I have some newspaper clippings written about you, and in those articles I read that that was where you took your first playwriting course.


Your last year?

No, it was my second year.

I'm interested to get you to describe by what process you finally decided to sit down and write. Had you been thinking about it your whole life?

No. I wanted to write, I think, when I was in junior high school, but then I started reading books and I said, "No way. I could never write." It was just too hard. I wasn't even that hot in English, in grammar and spelling and stuff. Then I took a playwriting course just like you take theatre history or lighting design. It was something I thought would be fun. You had to write a play to pass, so I wrote that play.

What play?

"Am I Blue" is the name of it. It's a one-act.

And that was your first try?

Well, in the sixth grade I wrote a play that we tried to produce. Other than that, I was in a creative writing course in junior high school, and I remember having to read my story in front of the class. I said, "But I'm not finished," and they said, "Ah, go on and read it anyway, 'cause nobody's written anything anyway." So I got up to read and I was about half-way finished and it wasn't sounding like I wanted it to sound like. I smashed it up and threw it in the trash and ran out of the class crying. Like I thought I was really going to get in trouble, but the teacher felt so sorry for me she didn't say anything.

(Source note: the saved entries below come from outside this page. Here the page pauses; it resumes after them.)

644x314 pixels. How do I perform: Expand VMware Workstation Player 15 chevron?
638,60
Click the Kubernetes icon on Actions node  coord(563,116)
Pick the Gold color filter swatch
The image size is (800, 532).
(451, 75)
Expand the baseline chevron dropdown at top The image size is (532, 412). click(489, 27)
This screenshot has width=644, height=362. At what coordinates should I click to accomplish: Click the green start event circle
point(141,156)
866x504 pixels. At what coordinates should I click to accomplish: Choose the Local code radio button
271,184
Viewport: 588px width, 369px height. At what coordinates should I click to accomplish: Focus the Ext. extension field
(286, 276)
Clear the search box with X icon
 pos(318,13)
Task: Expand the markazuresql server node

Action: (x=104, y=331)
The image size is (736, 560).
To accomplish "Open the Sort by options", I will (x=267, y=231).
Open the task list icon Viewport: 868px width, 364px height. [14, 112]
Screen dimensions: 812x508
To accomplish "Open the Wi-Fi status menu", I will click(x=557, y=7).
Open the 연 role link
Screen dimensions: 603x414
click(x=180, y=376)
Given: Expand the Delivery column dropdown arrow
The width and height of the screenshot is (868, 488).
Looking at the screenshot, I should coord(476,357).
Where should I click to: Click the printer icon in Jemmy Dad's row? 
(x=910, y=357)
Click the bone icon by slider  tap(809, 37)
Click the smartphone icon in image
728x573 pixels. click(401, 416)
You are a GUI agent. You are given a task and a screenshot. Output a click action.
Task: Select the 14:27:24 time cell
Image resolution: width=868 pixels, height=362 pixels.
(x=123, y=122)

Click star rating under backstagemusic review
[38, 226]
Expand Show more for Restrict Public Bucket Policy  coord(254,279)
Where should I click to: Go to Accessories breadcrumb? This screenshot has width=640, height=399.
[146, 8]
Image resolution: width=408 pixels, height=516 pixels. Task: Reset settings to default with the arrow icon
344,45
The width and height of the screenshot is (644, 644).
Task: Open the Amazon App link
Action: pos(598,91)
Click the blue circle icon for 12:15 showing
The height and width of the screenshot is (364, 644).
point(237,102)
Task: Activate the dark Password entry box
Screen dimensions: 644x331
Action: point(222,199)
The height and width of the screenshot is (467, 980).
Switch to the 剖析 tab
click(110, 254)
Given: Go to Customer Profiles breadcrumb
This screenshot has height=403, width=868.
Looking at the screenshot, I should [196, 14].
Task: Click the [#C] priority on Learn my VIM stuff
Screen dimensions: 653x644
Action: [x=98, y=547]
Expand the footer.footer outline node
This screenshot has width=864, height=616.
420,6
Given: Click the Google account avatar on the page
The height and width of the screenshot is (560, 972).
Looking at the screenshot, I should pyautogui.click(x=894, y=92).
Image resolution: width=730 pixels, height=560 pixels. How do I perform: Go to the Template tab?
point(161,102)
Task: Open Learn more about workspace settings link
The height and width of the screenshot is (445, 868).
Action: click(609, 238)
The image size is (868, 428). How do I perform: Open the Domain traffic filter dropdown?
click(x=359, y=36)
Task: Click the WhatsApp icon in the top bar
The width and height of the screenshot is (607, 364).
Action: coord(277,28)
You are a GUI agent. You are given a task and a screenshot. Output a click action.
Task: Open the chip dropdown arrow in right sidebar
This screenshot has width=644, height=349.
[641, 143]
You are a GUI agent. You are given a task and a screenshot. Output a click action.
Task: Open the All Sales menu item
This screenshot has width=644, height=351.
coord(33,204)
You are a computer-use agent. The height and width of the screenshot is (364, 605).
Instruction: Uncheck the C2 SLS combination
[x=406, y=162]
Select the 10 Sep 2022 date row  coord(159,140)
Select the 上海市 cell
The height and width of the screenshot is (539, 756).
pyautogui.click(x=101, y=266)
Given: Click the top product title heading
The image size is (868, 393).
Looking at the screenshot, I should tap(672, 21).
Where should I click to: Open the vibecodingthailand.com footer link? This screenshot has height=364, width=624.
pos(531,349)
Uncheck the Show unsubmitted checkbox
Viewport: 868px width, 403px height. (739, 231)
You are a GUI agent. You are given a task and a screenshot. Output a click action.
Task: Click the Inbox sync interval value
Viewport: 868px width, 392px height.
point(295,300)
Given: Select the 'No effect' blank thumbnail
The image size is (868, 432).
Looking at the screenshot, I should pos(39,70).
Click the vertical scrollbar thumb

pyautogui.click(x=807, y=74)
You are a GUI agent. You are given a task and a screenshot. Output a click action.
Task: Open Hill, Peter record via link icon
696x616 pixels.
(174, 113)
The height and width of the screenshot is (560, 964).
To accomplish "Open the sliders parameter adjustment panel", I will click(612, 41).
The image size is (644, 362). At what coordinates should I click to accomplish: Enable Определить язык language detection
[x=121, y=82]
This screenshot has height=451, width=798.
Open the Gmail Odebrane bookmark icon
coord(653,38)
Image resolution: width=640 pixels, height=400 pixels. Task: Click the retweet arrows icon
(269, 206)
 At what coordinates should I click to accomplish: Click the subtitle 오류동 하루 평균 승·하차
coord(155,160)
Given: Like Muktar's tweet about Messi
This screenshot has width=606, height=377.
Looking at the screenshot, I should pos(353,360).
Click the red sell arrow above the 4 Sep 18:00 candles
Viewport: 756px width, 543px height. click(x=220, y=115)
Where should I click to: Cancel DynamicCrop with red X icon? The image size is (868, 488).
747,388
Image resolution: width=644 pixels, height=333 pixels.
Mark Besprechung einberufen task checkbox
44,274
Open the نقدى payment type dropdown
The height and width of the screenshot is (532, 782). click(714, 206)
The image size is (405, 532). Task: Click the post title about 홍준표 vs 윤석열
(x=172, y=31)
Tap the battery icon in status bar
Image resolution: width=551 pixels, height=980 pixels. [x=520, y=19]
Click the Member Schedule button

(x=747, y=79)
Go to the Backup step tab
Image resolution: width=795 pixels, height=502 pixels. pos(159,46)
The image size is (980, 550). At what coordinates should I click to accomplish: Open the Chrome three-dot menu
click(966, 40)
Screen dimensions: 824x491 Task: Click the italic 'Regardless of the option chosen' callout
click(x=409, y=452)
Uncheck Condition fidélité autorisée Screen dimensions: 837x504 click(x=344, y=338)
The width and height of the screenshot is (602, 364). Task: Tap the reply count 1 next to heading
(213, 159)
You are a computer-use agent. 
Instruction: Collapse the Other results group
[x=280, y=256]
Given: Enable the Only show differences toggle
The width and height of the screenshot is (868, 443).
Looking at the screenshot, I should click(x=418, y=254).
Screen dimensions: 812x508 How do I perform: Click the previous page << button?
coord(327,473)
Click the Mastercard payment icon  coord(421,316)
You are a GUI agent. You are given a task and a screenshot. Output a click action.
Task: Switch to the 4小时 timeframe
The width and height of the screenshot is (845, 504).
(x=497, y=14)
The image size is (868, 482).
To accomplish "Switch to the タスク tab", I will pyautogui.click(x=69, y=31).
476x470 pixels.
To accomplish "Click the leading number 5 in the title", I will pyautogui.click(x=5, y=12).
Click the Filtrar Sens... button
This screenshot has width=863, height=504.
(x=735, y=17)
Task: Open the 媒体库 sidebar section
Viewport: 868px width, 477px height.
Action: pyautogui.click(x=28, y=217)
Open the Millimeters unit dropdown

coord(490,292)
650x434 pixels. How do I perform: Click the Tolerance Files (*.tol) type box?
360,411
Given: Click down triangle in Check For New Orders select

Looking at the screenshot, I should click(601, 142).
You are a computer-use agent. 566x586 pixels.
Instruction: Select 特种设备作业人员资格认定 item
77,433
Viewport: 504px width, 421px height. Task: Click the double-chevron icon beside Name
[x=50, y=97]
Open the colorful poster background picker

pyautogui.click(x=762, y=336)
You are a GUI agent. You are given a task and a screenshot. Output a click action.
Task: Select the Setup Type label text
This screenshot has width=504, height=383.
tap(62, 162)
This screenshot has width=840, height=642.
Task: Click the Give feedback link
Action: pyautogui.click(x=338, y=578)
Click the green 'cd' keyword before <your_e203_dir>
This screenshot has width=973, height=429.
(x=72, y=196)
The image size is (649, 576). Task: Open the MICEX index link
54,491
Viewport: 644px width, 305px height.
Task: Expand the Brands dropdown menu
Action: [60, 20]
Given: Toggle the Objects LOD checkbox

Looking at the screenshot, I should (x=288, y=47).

So that was your first production.

Yes, in that creative writing class.

Was "Am I Blue" ever staged?

Yes. My senior year—I'd written it my sophomore year—my senior year they were doing Rick Bailey's play called Badlands at the time, I think he's changed it to The Bridge-head, and they needed a companion piece to go on the bill with it. Jill Peters was a director there, and she was looking through all the old one-acts that had been written and she found mine. She said, "This is the most together play I've come across, so why don't we do it?" So I did a few rewrites on it and they did it to fill out the evening.

Hm. Have you ever or have you yet tried prose or poetry? Is playwriting your only creative concern?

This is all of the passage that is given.